▶ _Things to do_
[1] Answer these questions from the text on Halo armor abilities, one per line:
(a) Besides skill, what does the writer call "its own reward"?
(b) In which game were armor abilities available to everyone?
(c) What can a weaker player who uses Camo only buy himself?
[2] Restate the paragraph in the text on Halo armor abilities that begins "(Now we come to the myth" as a short bulleted list that keeps its main points.
[3] Carry on the text on Halo armor abilities from the point where it stops.
*** Given text
Killing an opponent as a way of “earning” the ability to kill them more easily. Let me think about this for a minute. Yes, that requires skill to kill your opponent. I’m just saying that I think skill, usually rewarded with a win even if the map is stripped of guns and power ups, is its own reward. Winning is its own reward. If I kill a guy because I’m better than him, I don’t want to have “earned” a thing which will just make it easier for me to kill him again.
(Now we come to the myth of armor abilities lending a hand to the weaker player. I don’t buy it. If armor abilities are available to everyone, and in Halo 4 they were, then they can’t disproportionately benefit anyone. Any scenario you can name where an armor ability closes the skill gap, I can name another where it widens right back up again. The abilities themselves don’t make anyone a quicker or better shot, they can only change the pace of engagements where speed and accuracy must be deployed. Sprint can speed up the rate of engagement or slow it down, but it seldom changes the outcome. Camo, likewise, can be used to slow the pace of play, but the weaker player who uses it can only buy himself time - he can’t stave off death forever. Abilities, if available universally, can change the quantity of play but not the quality. A “stronger” player who can’t counter an armor ability, or who refuses to learn how to adapt to their presence, isn’t really all that strong. Maybe he was in Halo 3, but here we are in the future. Adapt or die.)
******
*** Data
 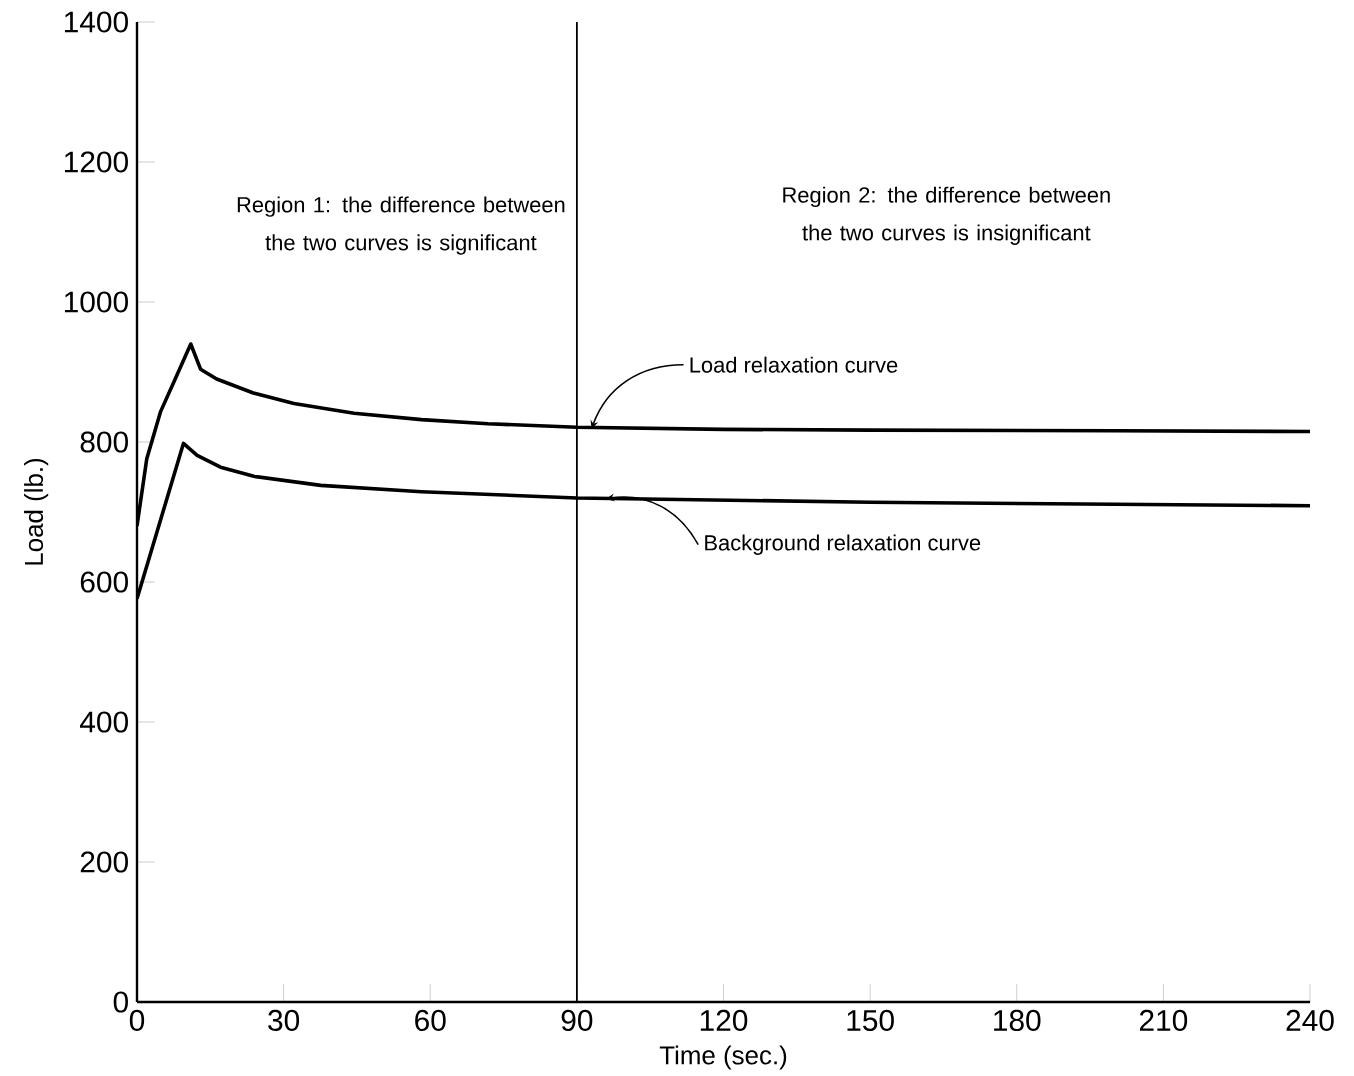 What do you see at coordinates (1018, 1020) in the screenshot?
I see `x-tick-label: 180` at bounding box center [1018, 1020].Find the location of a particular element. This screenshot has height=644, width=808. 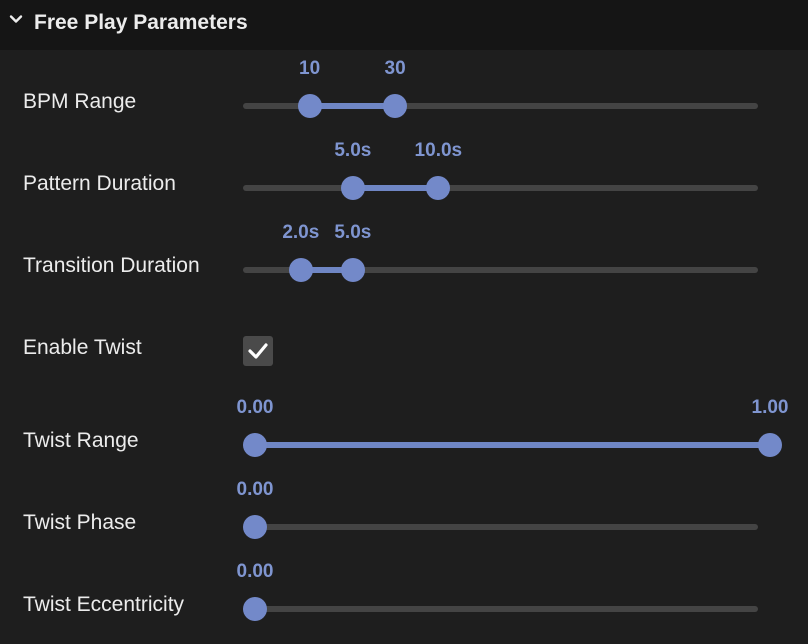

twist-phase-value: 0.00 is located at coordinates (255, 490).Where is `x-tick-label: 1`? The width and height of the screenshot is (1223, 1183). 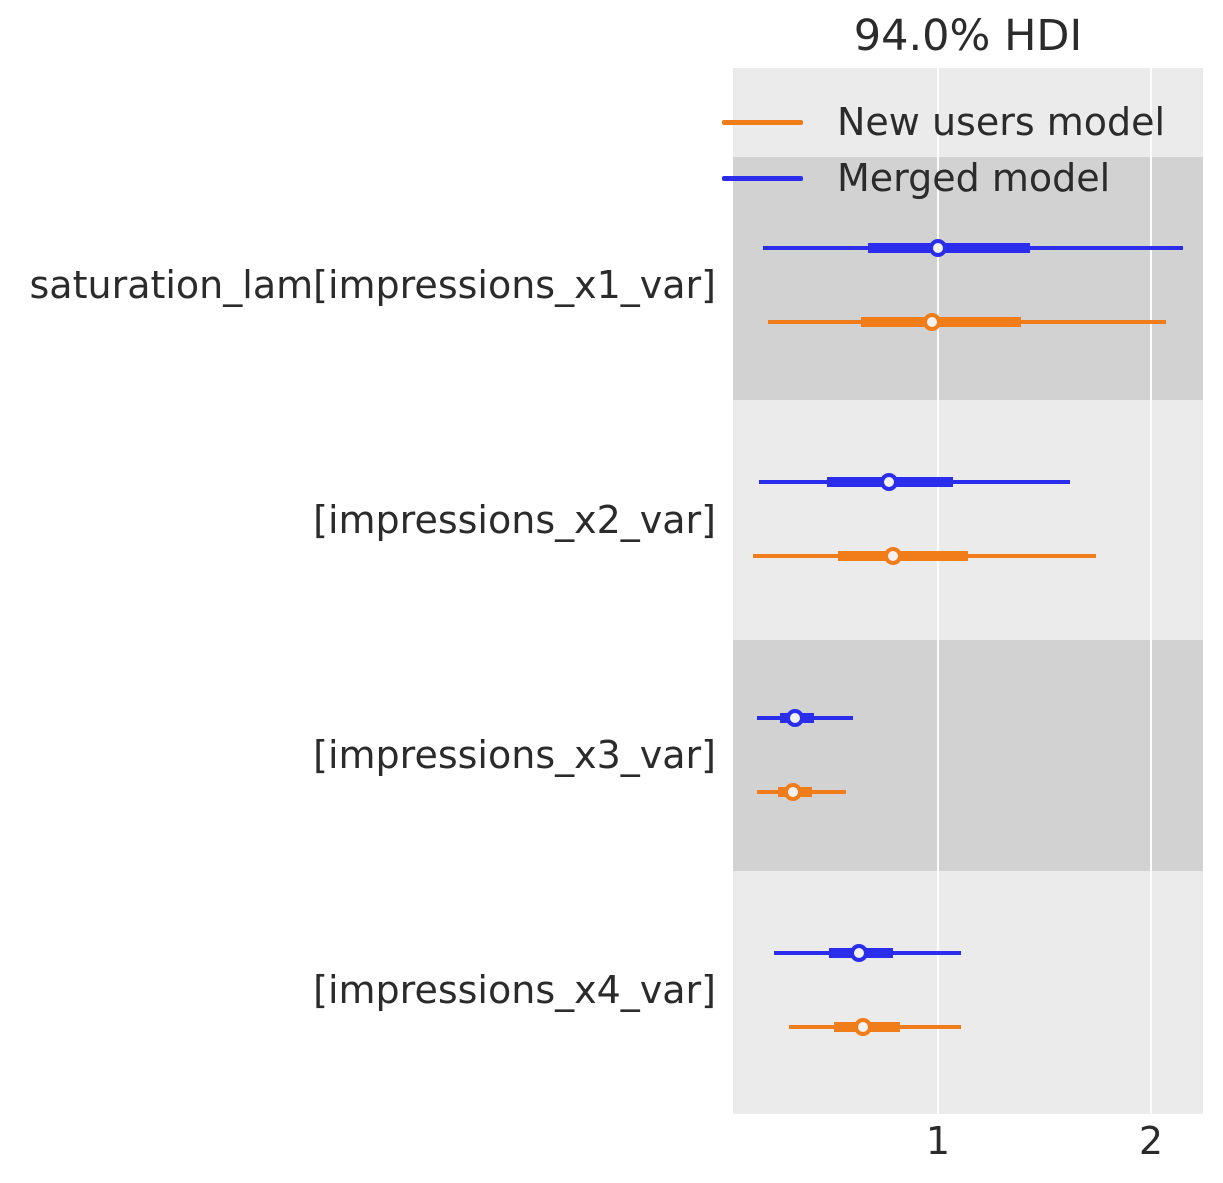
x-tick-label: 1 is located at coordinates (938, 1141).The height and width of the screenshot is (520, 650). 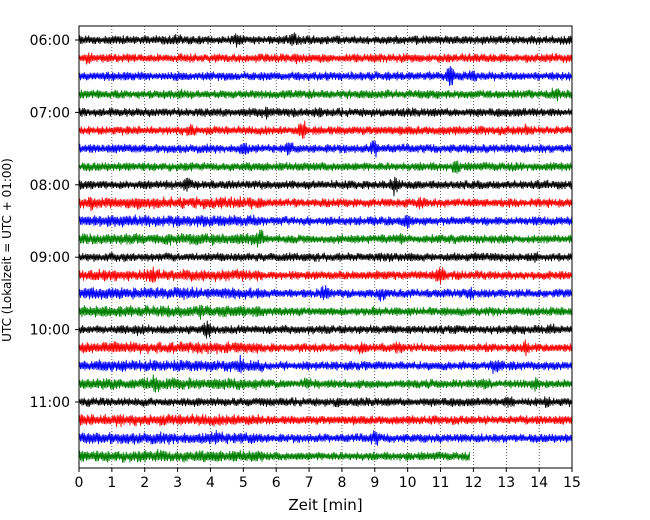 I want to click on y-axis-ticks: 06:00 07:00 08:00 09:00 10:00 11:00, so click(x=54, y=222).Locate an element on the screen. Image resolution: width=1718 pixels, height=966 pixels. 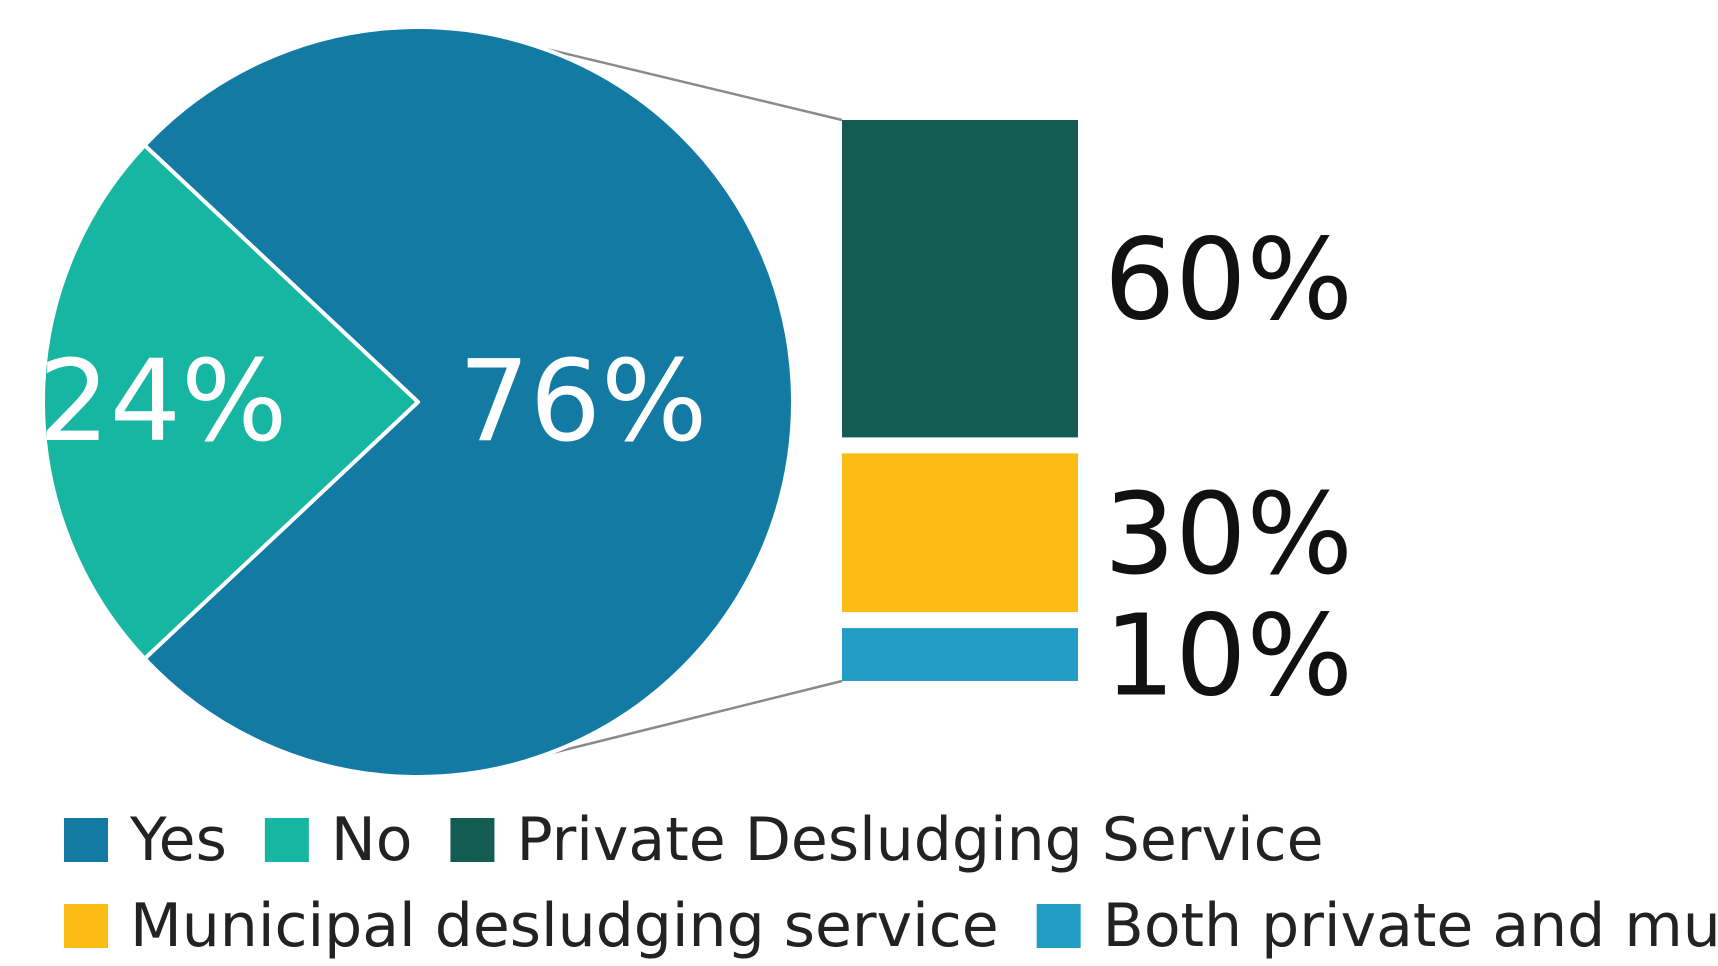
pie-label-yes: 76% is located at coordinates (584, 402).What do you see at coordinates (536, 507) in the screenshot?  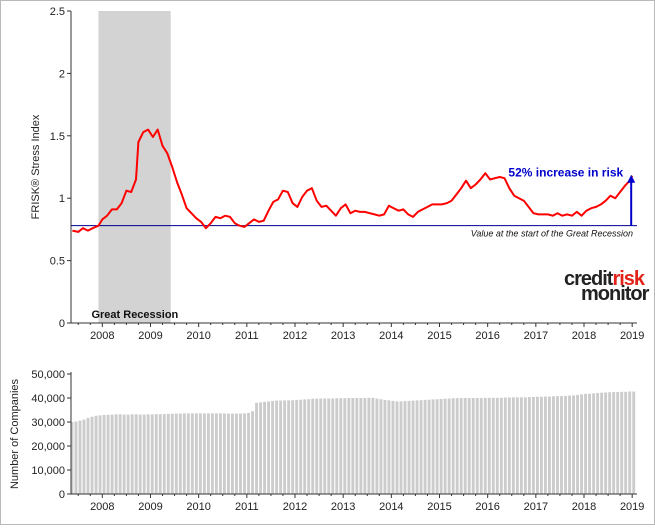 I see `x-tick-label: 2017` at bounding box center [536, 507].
******
▶ _Written responses_
[1]
(a) Winning.
(b) Halo 4.
(c) Time.

[2]
- The idea that armor abilities help the weaker player is a myth.
- If every player has the abilities, as in Halo 4, they cannot disproportionately benefit anyone.
- For every case where an ability closes the skill gap, there is another where it widens it again.
- The abilities do not make anyone a quicker or better shot. They only change the pace of engagements.
- Sprint can speed up or slow down engagements but seldom changes the outcome.
- Camo can slow play, but a weaker player using it only buys time and cannot avoid death forever.
- Universal abilities change the quantity of play, not its quality.
- A "stronger" player who cannot counter or adapt to armor abilities is not really strong. Players must adapt or die.

[3]
I guess where I’m headed with this is that, in my opinion, people seem to find it far too easy to confuse greediness for reward with being deserving of reward. To the average player, things are only worth having if getting them deprives someone else of their benefit. Yes, this is a legitimate device for competition. But in the Haloverse we’ve focused on the “unfairness” of armor abilities and the “competitiveness” of everything-on-map without stopping to examine some of the basic fallacies in the logic behind the arguments. We accept that blank-on-map is the best thing because it was the first thing - the way it was done at the beginning of Halo. It is, as you said, what makes Halo Halo. Then we find rationales to support our preferences, and assume that the rationales drive preference and not the other way around. Saying that a player “deserves” something because they’re the “better” player is one approach to competition. But if professional football introduced camo and overshield to the team that made it to the 50 yard line first… what then? Does that make football more competitive, or do millions of fans stop watching because Goodell has done away with the fundamentals that make football football?
There’s no right or wrong here. I’m just trying to get people to look at the question from other angles.